One of our recent news stories discusses the promise of neurofeedback in the form of real-time fMRI. A quick search of our files shows that we’ve touted the promise of neurofeedback—in the form of EEG—for at least the past 13 years. Have researchers finally hit pay dirt?
The latest story, “The Promise of Neurofeedback” by Carl Sherman, reports on research suggesting that people in a functional magnetic resonance imager, shown real-time images of their brain’s activity, can alter it, dampening or enhancing a target area. In one study, people with depression who used replays of pleasant memories to bump activity in certain areas also showed improvement on measures of their depressive symptoms. According to one of the researchers, David E. J. Linden of Cardiff University:
"The most important finding of this initial study was that neurofeedback is feasible in patients with depression, who often have motivational deficits. It was acceptable to them. In fact they were happy to come back for repeated sessions in the scanner; they seemed to enjoy the process, which can't be said for many activities they do."
These studies are small-scale and investigational—success in the lab does not guarantee lasting success in the real world—but they do seem to show we’re getting somewhere. Back in 2010, our story “Controlling Your Mind with the Help of fMRI” reported on a proof-of-principle experiment in the lab of Anna Rose Childress that allowed her subjects—including even crack cocaine addicts—to learn to control a cursor on a computer screen using only their thoughts, and with almost no training. “It’s extremely rapid, extremely accurate, and basically can be done by almost anyone,” Childress says in the story.
Way back, in 2001, neurofeedback meant EEG and arguing that this wasn’t woo-woo science. In an essay for Cerebrum, “Mastering Our Brain’s Electrical Rhythms,” Lester G. Fehmi describes his 28 years of research into “brain-wave training,” including a short history of the field. His focus was on managing attention, aiming for a quiet state that could switch to extreme focus when needed.
For decades, research institutions and funding agencies have favored research on the brain’s biochemistry, what scientists once dubbed the “soup.” But brain chemistry is just part of the picture. The brain is not static, and the ﬂow of neurotransmitters is not ﬁxed. When we change the way we pay attention, we alter cortical rhythms—the spark—and in turn alter the chemical milieu—the soup— as well as the brain’s structure. Spark and soup are inseparable. We should start funding investigations into fundamental alternatives to the reigning orthodoxy of only brain chemistry.
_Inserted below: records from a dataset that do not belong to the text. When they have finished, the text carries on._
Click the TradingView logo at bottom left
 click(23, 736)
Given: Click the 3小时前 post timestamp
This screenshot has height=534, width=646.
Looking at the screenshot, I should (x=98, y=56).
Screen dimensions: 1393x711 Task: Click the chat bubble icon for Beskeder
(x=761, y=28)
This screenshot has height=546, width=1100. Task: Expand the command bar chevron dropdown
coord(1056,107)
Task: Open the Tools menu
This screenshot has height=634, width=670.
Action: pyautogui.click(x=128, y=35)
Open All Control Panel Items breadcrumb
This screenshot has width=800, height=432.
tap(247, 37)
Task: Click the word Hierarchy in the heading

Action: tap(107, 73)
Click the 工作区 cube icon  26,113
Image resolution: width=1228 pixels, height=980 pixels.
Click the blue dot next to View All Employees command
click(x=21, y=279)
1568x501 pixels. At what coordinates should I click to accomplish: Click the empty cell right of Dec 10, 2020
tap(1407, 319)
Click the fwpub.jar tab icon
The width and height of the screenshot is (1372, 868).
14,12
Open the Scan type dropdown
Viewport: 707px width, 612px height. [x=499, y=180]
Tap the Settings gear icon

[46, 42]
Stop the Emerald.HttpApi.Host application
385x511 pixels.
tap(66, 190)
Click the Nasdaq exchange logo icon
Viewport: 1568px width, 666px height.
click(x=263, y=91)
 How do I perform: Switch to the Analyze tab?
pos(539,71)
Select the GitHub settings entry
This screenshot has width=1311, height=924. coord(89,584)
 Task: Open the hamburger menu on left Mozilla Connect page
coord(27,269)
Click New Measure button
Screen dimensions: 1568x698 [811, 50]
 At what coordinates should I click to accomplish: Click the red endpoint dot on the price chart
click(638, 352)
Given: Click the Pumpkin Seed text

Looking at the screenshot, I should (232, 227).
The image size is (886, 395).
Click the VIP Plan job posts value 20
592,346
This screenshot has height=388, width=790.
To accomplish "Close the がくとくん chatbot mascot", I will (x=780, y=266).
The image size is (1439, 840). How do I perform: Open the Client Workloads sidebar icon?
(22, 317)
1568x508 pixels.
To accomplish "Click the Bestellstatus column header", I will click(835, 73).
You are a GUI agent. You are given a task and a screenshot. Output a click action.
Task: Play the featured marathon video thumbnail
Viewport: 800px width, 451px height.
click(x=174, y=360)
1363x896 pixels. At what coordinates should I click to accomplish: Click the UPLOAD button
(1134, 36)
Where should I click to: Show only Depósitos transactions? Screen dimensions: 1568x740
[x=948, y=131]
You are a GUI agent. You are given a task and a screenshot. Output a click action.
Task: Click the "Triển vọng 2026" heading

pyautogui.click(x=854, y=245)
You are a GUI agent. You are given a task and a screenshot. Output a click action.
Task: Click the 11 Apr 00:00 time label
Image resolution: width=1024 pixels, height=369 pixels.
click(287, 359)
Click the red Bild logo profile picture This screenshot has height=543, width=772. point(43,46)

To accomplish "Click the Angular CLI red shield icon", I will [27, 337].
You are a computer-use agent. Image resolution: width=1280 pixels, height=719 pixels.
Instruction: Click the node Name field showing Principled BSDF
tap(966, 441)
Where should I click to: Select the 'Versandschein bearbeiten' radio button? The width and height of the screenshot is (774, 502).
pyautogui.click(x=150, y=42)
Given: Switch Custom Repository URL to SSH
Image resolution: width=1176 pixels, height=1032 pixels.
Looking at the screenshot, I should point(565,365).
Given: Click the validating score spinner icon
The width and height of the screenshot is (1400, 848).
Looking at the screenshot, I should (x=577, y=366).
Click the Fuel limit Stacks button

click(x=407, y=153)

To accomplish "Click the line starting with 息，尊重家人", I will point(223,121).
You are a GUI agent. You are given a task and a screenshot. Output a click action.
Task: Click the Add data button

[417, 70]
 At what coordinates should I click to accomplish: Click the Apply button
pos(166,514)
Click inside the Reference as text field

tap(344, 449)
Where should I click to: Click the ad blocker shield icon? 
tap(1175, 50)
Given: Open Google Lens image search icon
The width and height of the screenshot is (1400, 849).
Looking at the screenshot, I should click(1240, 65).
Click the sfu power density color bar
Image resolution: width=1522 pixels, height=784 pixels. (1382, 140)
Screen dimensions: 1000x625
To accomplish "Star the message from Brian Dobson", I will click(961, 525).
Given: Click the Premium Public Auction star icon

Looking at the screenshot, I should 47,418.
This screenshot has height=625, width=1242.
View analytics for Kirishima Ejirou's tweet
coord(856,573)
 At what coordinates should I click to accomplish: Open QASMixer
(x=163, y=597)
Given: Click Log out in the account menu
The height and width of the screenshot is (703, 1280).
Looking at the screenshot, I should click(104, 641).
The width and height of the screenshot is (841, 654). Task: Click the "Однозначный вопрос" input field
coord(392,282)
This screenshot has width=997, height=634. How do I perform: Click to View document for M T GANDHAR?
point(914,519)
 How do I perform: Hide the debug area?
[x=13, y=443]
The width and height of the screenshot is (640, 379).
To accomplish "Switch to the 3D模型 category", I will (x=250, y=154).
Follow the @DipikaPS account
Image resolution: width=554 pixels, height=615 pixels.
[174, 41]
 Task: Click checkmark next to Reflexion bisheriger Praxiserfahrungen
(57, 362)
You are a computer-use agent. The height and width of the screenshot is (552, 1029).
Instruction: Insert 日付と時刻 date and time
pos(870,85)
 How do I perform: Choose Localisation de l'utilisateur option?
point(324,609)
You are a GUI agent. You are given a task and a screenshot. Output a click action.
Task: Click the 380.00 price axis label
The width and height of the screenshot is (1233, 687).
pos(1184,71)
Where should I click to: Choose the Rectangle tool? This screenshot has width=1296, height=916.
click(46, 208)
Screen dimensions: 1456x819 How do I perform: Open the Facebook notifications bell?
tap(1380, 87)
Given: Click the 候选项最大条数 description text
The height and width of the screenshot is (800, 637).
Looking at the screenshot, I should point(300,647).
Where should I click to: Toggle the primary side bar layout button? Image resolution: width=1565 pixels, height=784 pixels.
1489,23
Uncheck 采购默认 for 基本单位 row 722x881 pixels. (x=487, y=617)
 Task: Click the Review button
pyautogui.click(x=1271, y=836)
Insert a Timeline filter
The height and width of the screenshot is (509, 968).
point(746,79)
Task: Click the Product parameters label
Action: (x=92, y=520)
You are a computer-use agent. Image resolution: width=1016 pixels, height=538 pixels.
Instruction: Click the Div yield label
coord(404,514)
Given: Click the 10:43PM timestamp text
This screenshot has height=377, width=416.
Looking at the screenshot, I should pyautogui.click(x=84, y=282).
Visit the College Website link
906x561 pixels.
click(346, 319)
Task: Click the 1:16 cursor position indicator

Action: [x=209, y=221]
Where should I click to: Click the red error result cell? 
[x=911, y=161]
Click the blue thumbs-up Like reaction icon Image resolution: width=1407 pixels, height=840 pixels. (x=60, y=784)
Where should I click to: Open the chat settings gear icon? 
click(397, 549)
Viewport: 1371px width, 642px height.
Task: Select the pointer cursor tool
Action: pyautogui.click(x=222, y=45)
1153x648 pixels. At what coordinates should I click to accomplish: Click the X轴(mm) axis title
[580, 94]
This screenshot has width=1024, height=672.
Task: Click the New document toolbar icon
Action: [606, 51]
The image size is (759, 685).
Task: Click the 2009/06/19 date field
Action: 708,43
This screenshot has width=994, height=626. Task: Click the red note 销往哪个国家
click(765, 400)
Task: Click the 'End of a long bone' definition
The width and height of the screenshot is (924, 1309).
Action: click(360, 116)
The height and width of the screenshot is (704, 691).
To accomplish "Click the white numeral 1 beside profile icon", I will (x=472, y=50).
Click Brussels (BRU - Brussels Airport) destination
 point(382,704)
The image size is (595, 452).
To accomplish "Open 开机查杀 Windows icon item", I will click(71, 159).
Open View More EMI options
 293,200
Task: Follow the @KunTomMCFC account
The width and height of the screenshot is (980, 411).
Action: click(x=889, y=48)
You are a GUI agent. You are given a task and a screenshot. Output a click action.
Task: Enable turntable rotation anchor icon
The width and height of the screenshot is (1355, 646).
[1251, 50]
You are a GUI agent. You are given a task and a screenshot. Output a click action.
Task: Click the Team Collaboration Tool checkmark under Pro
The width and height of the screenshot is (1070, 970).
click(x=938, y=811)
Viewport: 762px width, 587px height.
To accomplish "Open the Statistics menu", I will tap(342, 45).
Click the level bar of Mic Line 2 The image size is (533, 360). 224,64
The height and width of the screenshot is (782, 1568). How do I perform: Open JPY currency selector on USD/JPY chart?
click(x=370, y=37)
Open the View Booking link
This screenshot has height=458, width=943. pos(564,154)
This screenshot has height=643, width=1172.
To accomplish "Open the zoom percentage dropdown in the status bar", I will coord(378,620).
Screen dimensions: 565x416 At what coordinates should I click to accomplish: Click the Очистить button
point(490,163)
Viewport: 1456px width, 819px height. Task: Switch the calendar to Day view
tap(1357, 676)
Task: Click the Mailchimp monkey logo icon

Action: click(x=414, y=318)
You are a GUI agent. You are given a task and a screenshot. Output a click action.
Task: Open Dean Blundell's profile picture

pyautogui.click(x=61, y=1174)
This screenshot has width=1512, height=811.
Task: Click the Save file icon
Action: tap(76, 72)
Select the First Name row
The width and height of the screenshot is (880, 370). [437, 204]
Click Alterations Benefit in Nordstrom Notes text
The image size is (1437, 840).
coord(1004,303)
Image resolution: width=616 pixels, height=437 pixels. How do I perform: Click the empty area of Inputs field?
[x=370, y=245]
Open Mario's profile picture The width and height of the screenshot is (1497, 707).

Dr. Fehmi wrote his essay with the help of science writer Jim Robbins. In 2000, Cerebrum ran an excerpt of Robbins’s book, A Symphony in the Brain, preceded by a 2-page introduction to the subject. This essay roams a bit wide, but does include interesting history of studies in neurofeedback. Here’s one:
In the 1970s, Dr. M. Barry Sterman, a psychologist at the University of California, Los Angeles, was doing sleep research on cats. … Sterman operantly conditioned some cats to create [an] alpha frequency, so he could study the way it affected their sleep.
Then, in one of those fortuitous accidents of science, he used those same cats, along with fresh cats from the pound, in a different experiment. He received a grant from the Defense Department to study the toxic effects of rocket fuel. When he injected the cats with the fuel, he found that their response followed a predictable course: They started to pant, vocalize, and then go into seizures—except for the cats from the operant conditioning experiment. They never experienced the seizures. It took years to ﬁgure out why, but eventually Sterman discovered that the cats he had taught to control their brainwaves had presumably strengthened their brains and made themselves resistant to seizures, ﬁndings that were replicated in other studies.
Side note: Also included in Robbins’ essay, and implied in Fehmi’s, is the idea that we might not find the Diagnostic and Statistical Manual of Mental Disorders (DSM) useful for research—or, as the essay’s subhead puts it, “Tossing out the DSM.” Psychiatrist Paul McHugh sounded that same call in 2009 ahead of the latest revision of the manual in his essay for Cerebrum, “Psychiatry at Stalemate.” Just this year, as the manual was being released, NIMH Director Thomas Insel announced that that institute “will be re-orienting its research away from DSM categories.”